- [PASSAGE GIVEN]

====================

In Rome, we read from two different guide books. The blue guide book said we should go to the Spanish Steps after the Pantheon. The Pantheon it said was not built by Agrippa. The other guide book, with a lion's brass knocker pictured squarely in front, didn't tell us to go anywhere. It was merely a laundry list of things in Rome: here lie monk's bones, here lies an old church, this is where you'll find the Forum.
We found the Forum on a day that was blisteringly hot. The best spot was above the forum, where the silver hued leaves of an olive tree offered an umbrella of shade. We ate a loaf of French Bread and goat cheese while consulting the blue guide book. You can't write about a city like Rome without thinking of the past. The landscape is suffused with it, like the scent of honeysuckle come summer.

====================

[Entries on locating words and elements]
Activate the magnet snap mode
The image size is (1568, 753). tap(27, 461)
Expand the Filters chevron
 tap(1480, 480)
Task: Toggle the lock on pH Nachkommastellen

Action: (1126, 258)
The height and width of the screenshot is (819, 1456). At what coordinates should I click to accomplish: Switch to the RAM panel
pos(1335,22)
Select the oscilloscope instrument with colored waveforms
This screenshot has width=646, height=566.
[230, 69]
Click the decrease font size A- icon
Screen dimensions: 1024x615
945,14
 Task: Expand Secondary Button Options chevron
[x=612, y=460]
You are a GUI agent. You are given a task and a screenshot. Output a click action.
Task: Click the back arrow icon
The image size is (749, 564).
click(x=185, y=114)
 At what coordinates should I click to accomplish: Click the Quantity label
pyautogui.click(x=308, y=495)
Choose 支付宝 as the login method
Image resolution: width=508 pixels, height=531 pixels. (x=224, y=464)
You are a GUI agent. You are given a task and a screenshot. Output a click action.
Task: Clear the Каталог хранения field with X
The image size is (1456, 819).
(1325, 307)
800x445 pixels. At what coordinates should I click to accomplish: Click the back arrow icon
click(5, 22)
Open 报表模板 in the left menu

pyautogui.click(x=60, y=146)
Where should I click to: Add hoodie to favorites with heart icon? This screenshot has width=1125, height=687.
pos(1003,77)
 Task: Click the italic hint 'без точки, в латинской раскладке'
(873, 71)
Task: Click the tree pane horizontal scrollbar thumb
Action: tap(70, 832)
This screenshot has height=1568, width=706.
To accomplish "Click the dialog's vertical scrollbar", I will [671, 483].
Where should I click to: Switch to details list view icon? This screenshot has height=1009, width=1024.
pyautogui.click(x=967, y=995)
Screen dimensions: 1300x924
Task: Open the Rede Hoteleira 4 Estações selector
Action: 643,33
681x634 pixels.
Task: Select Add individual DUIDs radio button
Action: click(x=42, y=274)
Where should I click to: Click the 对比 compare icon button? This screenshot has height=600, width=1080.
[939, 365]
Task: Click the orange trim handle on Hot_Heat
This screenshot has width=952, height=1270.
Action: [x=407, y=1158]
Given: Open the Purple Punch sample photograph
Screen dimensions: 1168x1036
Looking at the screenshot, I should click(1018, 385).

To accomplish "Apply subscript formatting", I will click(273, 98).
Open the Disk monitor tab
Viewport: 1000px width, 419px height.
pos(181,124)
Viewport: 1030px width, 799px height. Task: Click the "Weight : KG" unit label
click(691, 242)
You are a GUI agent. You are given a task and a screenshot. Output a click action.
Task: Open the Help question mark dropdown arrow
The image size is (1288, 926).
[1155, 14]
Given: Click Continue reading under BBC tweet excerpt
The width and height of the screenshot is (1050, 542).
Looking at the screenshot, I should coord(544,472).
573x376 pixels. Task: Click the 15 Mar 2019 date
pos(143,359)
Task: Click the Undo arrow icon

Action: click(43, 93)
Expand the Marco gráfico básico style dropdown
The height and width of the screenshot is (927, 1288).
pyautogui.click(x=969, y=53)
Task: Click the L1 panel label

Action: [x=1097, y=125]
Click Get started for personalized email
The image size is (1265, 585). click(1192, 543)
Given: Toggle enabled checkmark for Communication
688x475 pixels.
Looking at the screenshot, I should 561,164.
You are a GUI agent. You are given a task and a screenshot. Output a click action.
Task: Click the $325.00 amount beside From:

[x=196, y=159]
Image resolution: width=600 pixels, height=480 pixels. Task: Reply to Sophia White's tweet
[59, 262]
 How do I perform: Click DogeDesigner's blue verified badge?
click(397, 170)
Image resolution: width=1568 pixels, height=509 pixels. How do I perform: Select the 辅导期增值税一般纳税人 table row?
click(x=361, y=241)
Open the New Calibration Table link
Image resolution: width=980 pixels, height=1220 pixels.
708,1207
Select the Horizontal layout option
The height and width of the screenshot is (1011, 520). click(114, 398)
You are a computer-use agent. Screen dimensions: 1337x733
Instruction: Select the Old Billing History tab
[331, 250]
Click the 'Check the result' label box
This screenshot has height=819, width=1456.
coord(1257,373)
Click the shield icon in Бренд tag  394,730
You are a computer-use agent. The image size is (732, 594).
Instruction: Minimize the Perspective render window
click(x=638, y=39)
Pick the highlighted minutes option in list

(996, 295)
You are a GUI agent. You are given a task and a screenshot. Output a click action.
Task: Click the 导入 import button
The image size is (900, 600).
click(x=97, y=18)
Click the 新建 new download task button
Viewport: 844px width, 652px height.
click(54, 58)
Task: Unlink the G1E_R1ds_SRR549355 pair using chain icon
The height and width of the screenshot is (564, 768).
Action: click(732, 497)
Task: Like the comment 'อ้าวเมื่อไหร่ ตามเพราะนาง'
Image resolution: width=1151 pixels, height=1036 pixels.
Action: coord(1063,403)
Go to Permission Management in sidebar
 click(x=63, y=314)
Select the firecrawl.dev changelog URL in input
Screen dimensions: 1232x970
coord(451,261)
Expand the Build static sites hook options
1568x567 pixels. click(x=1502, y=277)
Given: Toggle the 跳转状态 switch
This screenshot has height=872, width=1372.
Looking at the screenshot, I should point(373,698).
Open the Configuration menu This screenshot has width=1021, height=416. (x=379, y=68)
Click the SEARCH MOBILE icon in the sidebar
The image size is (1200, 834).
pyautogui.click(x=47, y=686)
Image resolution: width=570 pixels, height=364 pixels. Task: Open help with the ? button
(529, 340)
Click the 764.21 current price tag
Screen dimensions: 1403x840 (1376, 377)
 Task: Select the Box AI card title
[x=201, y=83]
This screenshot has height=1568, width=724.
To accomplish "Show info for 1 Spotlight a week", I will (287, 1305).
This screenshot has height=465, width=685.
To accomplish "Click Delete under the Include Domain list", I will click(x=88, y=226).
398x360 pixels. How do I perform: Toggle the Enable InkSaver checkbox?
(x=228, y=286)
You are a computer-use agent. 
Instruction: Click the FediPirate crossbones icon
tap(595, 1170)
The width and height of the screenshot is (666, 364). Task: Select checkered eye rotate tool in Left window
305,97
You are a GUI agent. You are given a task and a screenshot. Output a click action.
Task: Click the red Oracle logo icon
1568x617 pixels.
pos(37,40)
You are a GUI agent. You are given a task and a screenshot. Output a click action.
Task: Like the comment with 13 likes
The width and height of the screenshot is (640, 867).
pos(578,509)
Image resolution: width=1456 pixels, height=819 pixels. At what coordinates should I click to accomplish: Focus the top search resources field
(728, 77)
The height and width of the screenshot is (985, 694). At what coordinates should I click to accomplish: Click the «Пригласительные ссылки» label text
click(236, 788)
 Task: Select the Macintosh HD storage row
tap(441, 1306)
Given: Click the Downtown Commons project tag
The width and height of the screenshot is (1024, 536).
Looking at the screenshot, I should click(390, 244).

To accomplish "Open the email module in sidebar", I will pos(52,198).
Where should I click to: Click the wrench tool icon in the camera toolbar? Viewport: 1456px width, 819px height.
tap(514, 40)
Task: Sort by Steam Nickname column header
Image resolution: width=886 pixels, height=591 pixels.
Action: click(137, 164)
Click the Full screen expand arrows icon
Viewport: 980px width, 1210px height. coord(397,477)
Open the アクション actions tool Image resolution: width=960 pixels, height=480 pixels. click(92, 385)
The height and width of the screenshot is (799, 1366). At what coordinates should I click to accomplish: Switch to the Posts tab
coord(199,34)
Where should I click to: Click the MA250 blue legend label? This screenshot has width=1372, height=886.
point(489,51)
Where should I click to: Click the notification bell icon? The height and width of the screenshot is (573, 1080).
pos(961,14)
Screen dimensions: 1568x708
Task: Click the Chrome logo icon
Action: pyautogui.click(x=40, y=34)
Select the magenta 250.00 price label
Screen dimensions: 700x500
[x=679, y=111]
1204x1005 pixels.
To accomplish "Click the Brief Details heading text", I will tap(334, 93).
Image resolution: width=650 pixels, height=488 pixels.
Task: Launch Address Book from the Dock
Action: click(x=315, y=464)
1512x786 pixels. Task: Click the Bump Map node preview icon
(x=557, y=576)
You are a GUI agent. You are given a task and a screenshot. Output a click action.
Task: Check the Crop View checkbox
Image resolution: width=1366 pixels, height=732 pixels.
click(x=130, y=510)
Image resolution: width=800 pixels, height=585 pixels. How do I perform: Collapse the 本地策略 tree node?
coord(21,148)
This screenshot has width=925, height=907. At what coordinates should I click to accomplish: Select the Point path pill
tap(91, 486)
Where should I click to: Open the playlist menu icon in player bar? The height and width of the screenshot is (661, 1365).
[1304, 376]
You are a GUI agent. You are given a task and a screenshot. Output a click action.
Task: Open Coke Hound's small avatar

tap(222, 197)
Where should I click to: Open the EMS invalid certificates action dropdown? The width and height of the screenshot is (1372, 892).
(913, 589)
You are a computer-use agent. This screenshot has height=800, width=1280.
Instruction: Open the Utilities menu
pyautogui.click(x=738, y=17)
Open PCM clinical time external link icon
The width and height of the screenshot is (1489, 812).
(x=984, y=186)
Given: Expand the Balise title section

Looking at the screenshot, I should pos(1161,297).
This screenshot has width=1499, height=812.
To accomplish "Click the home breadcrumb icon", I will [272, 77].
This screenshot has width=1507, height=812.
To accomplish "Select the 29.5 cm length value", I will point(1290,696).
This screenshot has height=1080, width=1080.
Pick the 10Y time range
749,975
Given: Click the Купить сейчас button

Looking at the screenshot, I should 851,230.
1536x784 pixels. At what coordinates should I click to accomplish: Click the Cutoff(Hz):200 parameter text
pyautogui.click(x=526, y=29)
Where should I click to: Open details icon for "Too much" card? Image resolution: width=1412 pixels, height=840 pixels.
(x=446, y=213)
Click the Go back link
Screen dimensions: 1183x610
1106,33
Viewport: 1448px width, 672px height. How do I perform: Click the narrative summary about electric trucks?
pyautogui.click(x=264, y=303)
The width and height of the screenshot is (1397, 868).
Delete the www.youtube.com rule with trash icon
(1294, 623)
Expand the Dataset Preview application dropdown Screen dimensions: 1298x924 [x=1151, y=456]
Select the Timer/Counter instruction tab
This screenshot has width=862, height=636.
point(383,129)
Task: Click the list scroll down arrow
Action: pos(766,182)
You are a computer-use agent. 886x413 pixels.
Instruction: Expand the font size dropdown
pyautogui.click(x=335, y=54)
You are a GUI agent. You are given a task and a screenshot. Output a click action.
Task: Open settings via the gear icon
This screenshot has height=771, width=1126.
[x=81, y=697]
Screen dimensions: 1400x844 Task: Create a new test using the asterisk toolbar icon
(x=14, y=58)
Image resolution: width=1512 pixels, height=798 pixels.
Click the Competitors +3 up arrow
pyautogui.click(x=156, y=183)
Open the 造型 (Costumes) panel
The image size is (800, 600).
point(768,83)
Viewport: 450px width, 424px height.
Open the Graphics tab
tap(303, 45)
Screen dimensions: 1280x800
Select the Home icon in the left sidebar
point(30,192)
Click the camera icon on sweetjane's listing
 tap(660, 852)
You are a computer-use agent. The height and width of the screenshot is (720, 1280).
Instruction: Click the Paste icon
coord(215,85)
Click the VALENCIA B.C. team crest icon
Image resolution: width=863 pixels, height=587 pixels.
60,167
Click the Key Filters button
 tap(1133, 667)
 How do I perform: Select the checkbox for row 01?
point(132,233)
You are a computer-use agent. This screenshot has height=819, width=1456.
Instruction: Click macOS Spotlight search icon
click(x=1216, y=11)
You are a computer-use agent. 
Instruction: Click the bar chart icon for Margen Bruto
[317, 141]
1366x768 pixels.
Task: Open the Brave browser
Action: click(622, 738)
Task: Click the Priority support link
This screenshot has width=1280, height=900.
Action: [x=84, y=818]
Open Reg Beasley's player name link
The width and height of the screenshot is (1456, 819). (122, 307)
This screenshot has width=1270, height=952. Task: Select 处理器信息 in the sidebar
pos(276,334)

====================

- [TO DO]
**1)** In the Rome passage, what did the travelers eat above the Forum?
**2)** Repeat the section of the Rome passage starting at "In Rome, we" and ending at "find the Forum.".

- [ANSWERS TO THE PROBLEMS]
**1)** A loaf of French Bread and goat cheese.

**2)**
In Rome, we read from two different guide books. The blue guide book said we should go to the Spanish Steps after the Pantheon. The Pantheon it said was not built by Agrippa. The other guide book, with a lion's brass knocker pictured squarely in front, didn't tell us to go anywhere. It was merely a laundry list of things in Rome: here lie monk's bones, here lies an old church, this is where you'll find the Forum.